• やること:
**a)** 帝国器材の文章によると、この会社が平成5年に木材乾燥技術の研究を始めたのはなぜですか。1～3文で説明してください。
**b)** 次の(i)～(iii)が帝国器材の文章の内容と合っているか、それぞれ「はい」か「いいえ」で答え、決め手となる文章中の言葉をそのまま引用してください。
(i) 帝国器材株式会社は昭和12年に創業した。
(ii) 戦時中、この会社は学校用の机を製造していた。
(iii) 平成5年当時、国産針葉樹で家具をつくるメーカーは多かった。
**c)** 帝国器材の文章で、戦時中の会社のモットーは何だったと書かれていますか。

帝国器材株式会社は、昭和12年に創業しました。戦時中に製造していたのは弾薬を運ぶ木箱です。当時のモットーは、「頑丈で壊れない箱をつくる」でした。これが学校用の家具づくりにつながっていきます。戦後、当社は人口増加とともに進んだ学校の整備の波に乗り、学校用家具メーカーとして時代の変化に合わせた家具を製造していました。現在では、その事業範囲を広げ、学校を含む公共施設で使われる家具や建具、そして壁や天井の仕上げまでを幅広く手掛けています。

乾燥技術の研究から始めた、国産木材への挑戦

平成5年、地球環境に配慮した製品づくりを目指した当社は、日本の針葉樹で家具をつくろうと、木材乾燥技術の研究に着手しました。今でこそ国産針葉樹でつくられた家具も多く見かけますが、当時は取り組んでいるメーカーも少なく、参考にできる情報や技術も極めて少ない状況でした。

• データ部分:
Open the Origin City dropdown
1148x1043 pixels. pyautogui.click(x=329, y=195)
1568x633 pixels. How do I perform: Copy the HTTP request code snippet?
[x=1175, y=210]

• 答え:
**a)** 地球環境に配慮した製品づくりを目指し、日本の針葉樹で家具をつくろうとしたからです。

**b)**
(i) はい。「帝国器材株式会社は、昭和12年に創業しました」
(ii) いいえ。「戦時中に製造していたのは弾薬を運ぶ木箱です」
(iii) いいえ。「当時は取り組んでいるメーカーも少なく」

**c)** 「頑丈で壊れない箱をつくる」です。